Support from other patients
What I like about Royal Brompton is that, although every patient has a different illness or different strain of asthma, all the patients I have met understand the highs and lows and what you are going through to some extent.
Last time I was in I was in a four-bed ward and we all took it in turns to have our bad days! But everyone around you understands and depending on what you want they leave you or comfort you.
It really helps pass the time of day when you have people to chat to. There are people that have to come in on a regular basis so they know the nurses very well and this helps in the relaxed atmosphere.
Nurses who understand
I have had to come in a few times since my first visit and all the nurses remembered me and are pleased to see me. Even though I was not happy about being back, I knew I was in the best place.
I found Debbie the asthma specialist a gem - she totally understands the moods that you feel while you are in hospital and I have seen people crying and laughing with her (and I’ve done both too) and she always seems to understand. If you need help in other areas she gets the person that can help you to come and see you or gives you an address or numbers to get the info yourself.

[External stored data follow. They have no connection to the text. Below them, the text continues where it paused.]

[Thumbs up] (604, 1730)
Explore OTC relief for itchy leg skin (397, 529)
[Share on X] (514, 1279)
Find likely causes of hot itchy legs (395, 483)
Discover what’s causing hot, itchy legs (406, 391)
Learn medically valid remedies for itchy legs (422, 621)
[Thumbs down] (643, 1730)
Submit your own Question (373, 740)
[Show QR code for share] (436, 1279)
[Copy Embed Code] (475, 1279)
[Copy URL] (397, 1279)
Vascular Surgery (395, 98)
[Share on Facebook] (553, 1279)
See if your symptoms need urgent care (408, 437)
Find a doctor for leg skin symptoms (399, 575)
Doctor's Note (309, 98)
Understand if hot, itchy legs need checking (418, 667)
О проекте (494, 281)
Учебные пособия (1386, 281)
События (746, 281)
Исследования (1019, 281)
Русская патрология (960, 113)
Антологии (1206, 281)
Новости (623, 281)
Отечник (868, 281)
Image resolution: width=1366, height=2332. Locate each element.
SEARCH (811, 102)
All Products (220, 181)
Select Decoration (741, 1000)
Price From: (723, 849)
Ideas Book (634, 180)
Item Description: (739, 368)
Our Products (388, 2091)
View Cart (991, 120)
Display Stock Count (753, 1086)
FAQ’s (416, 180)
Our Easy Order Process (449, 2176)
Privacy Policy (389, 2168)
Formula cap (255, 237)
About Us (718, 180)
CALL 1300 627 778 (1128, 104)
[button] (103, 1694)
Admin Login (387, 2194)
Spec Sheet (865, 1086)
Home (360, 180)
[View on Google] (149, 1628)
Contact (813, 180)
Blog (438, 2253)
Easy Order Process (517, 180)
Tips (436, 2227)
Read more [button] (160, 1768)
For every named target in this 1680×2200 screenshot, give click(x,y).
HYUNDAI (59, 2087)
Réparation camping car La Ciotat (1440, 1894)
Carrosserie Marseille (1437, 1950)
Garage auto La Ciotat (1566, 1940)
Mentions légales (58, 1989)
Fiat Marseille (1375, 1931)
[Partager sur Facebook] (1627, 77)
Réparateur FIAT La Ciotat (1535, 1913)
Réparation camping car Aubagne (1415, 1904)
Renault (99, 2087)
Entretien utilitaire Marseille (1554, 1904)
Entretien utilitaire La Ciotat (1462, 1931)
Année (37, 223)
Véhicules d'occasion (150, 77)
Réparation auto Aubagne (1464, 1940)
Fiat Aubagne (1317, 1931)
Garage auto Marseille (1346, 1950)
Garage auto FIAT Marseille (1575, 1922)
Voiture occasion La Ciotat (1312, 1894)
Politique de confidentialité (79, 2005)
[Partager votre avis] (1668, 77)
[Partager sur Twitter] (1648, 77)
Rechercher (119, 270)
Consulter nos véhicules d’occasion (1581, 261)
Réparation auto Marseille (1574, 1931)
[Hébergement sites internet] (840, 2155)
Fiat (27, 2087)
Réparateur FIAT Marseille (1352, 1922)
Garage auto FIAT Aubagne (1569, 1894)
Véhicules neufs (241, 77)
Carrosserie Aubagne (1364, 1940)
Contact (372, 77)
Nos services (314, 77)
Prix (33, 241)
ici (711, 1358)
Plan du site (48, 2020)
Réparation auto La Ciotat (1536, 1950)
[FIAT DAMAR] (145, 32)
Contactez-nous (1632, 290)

Since coming here I have had my medication changed and seem to be getting a little more control but there are times when I do need extra help and know that I can phone Brompton and they will advise me and I feel confident with the advice given.
It is never nice coming in to hospital but I can assure you when you have to come here they really know how to look after you and get you better and home to your family as quickly as they can but they will never rush you.